Two European-led consortia are bidding for what could be Iran's first independent power project (IPP) - a combined cycle plant in the northwest. The proposed gas-fired Parehsar power plant near Rasht would have a capacity of 900 MW and cost about $600 million to build.

Bids for the project were submitted on 23 September to Iran Power Development Company (IPDC), an Energy Ministry subsidiary in charge of the IPP programme.

One bidding group consists of the private Saudi Oger, Japan's Nissho Iwai Corporation and an unidentified European power developer.

A rival bid comes from a Turkish subsidiary of Brussels-based Unit International and the local Iran Power Plant Projects Management Company (Mapna).

Evaluation of the bids and subsequent negotiations will take some time, industry sources say. The Iranian side is offering guarantees against expropriation and is guaranteeing hard currency repatriation, but Tehran is new to IPPs and the country's first such project will require prolonged discussion, one of the bidders says.

The Energy Ministry has been promoting IPPs in recent years to mobilise private funds in the country and abroad to more than treble national capacity to 96,000 MW over the next 22 years.
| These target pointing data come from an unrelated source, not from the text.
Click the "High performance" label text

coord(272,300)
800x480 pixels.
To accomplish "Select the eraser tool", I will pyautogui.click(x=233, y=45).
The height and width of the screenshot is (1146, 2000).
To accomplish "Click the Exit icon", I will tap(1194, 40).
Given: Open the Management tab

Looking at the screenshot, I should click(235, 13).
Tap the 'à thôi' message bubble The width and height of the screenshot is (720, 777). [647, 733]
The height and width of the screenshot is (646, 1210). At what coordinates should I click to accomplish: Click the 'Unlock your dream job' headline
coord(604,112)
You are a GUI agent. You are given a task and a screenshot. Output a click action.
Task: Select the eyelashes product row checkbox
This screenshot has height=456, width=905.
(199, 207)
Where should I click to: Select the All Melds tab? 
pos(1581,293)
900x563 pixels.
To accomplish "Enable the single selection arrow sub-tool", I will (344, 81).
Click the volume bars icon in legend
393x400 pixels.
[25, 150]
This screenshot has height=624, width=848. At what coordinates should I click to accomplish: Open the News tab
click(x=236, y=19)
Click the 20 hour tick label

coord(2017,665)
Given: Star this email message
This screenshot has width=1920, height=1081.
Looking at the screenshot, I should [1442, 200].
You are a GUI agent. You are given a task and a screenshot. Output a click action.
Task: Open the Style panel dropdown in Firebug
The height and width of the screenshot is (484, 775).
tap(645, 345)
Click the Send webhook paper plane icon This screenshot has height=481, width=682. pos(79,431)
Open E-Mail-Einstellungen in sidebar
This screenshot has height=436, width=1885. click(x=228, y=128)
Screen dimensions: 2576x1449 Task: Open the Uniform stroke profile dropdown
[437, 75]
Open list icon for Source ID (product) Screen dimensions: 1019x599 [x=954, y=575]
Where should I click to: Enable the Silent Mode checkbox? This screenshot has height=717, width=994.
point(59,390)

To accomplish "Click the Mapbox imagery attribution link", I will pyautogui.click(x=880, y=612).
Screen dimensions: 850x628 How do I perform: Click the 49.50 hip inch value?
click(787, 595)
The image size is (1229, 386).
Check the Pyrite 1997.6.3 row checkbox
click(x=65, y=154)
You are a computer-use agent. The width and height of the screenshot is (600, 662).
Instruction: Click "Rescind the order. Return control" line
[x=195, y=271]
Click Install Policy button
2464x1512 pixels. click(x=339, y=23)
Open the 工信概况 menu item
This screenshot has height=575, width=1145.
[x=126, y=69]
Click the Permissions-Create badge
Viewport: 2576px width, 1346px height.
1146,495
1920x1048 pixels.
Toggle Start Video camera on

At least four IPP projects are planned for tendering by the end of 2001 by IPDC. The Parehsar scheme is the second under tender since 1999.

IPDC has been negotiating with the Jeddahbased Islamic Development Bank (IDB) since 1999 over guarantee conditions for the first $62.5 million tranche of an IDB loan for a 900-1,000-MW IPP in Kerman (MEED 11:2:00).

'Either Parehsar or Kerman will become the test case for IPPs in Iran, ' says an official of a European power company.